Let's be honest. This groups has told us that the situation in Iraq is "grave and deteriorating". What next? "The Pope is Catholic", "The Sky is Blue", "Snoop Dogg smokes dope", "Bears crap in the woods". Their recommendations are equally stunning. My favorite, still, is inviting Iran and Syria, two of the biggest supporters of terrorism in the region (now that Saddam is gone), to the table to talk. Wow, we can commit violence against America and her allies, and we get invited to take part in shaping the future of a fledgling democracy! Brilliant! Maybe the Christians in the Sudan should blow up a few American holdings, if only to get us to talk to them.

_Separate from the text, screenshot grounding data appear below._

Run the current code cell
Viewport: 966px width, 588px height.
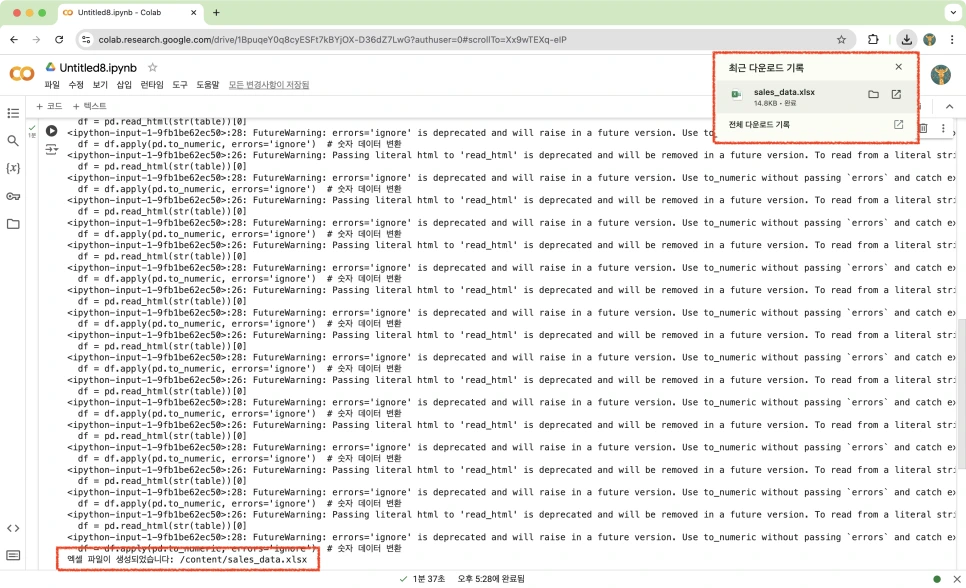[x=51, y=130]
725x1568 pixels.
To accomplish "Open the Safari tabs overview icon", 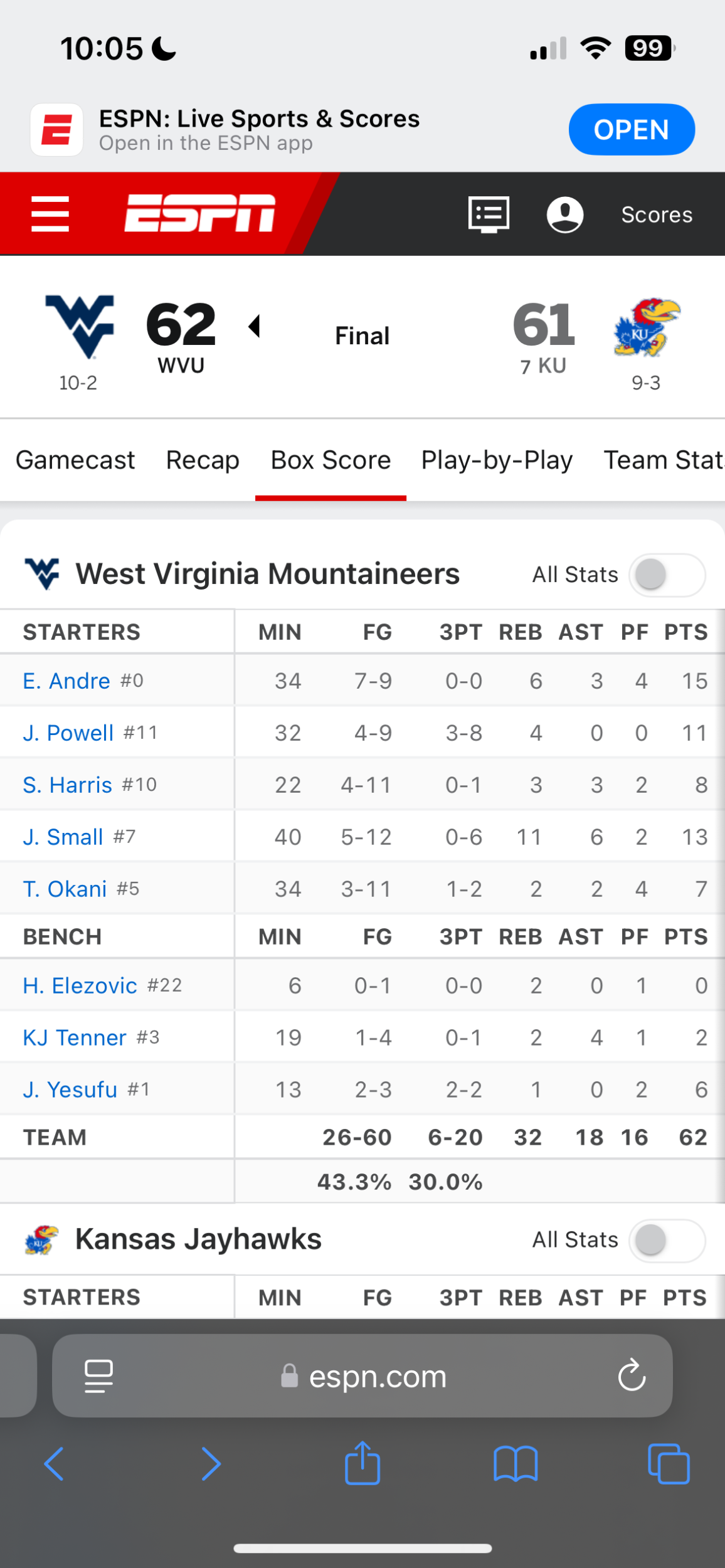I will click(669, 1464).
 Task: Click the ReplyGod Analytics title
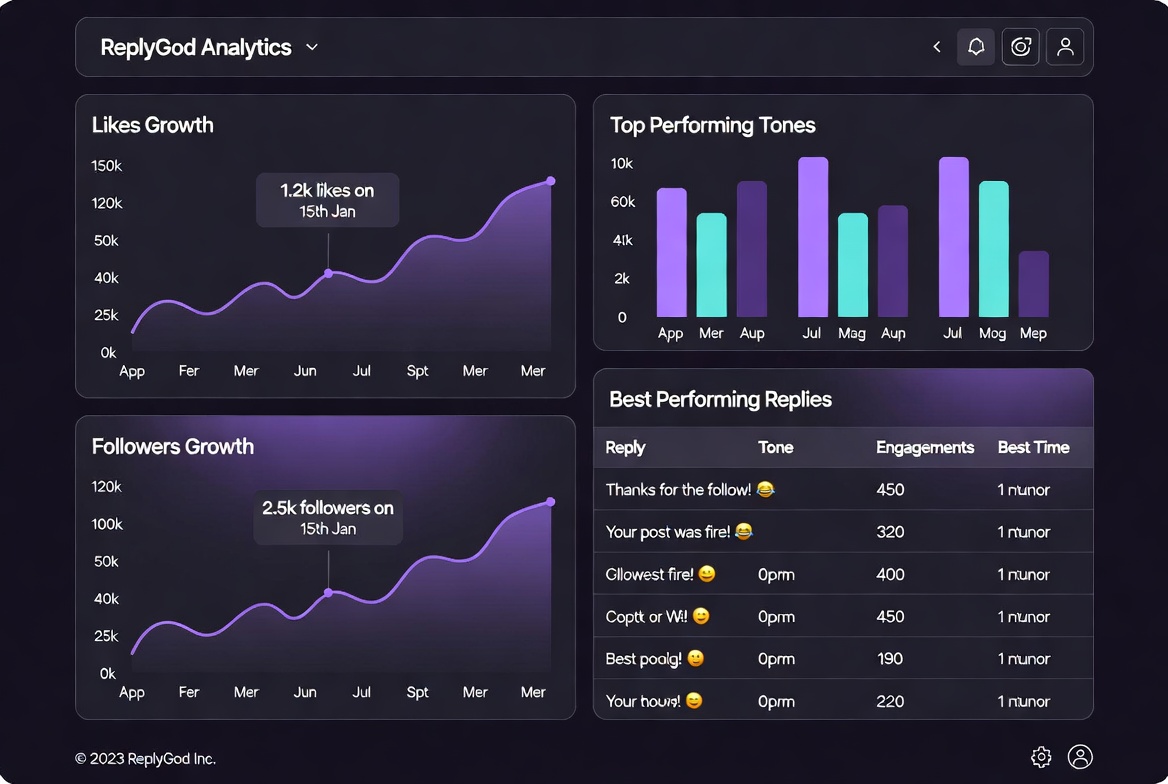click(196, 48)
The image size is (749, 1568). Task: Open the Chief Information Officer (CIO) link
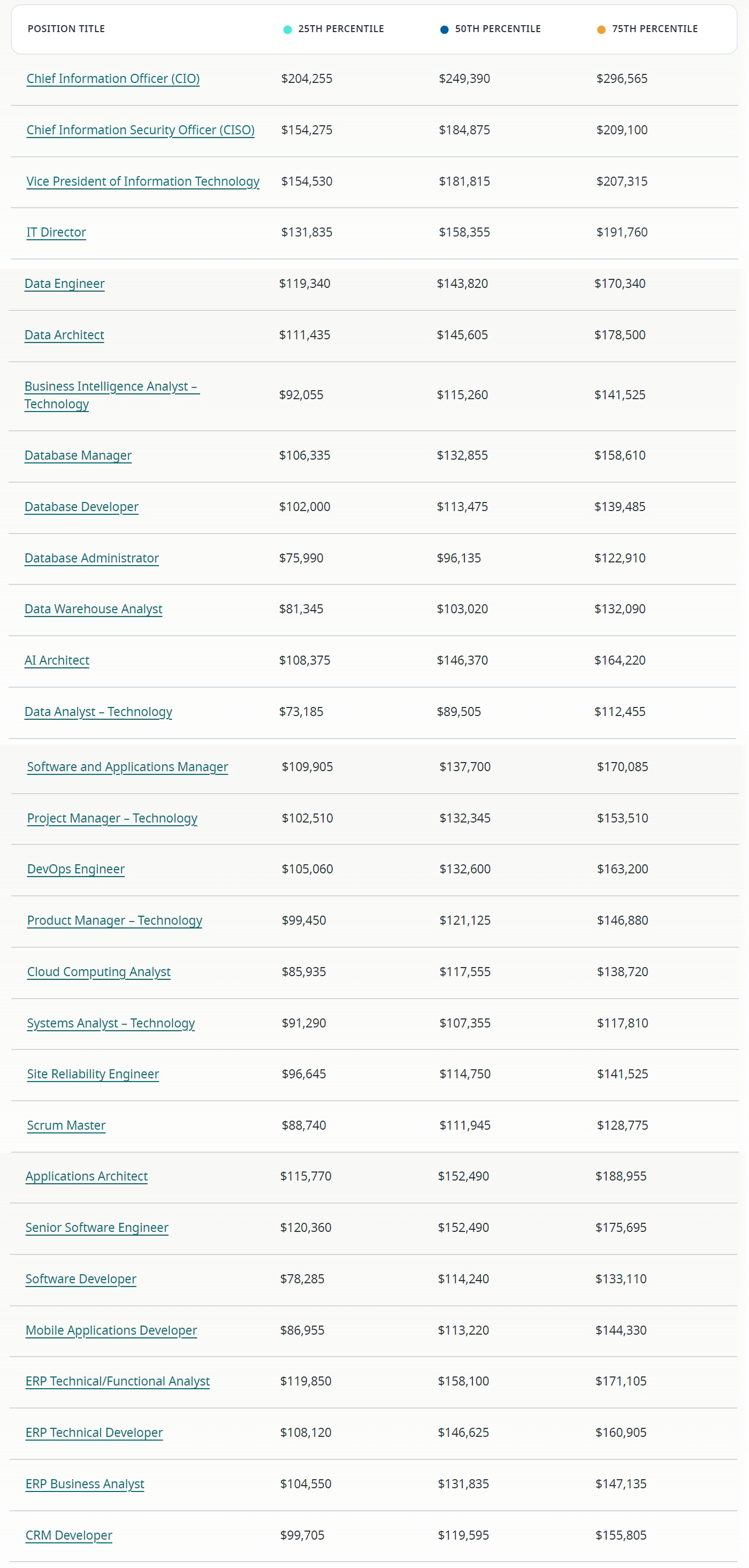click(113, 79)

However, I am too harsh. I can only assume that these inept offerings come as a result of the inability to concentrate on the part of these venerable folks for any period of time, because they were more worried about making it to the toilet before they made in their pants. Or perhaps they were under pressure to make to the early bird special at Denny's. I understand you can get good mileage out of your AARP card there.
I realize I should have greater respect for the wisdom of my elders. But I have to question if they in fact have any. The term senate comes from the word senex, meaning old man. The senate in Rome was the body of old men who were to be the advisors for the kings, and later the consuls. The idea was that they brought with them a measure of wisdom, due to their age. I suppose that is the assumption in this case as well. But if a tree is known by its fruit, as they say, then this group is dumber than a Massachusetts liberal (how hard is it to figure out the brake from the gas?).
Perhaps the issue is one of age. Or rather, of mindset. I don't advocate youth for the simple reason that youth brings benefits, but that there may be a change in mindset, not necessarily hampered by the assumptions of previous phases of American foreign policy history.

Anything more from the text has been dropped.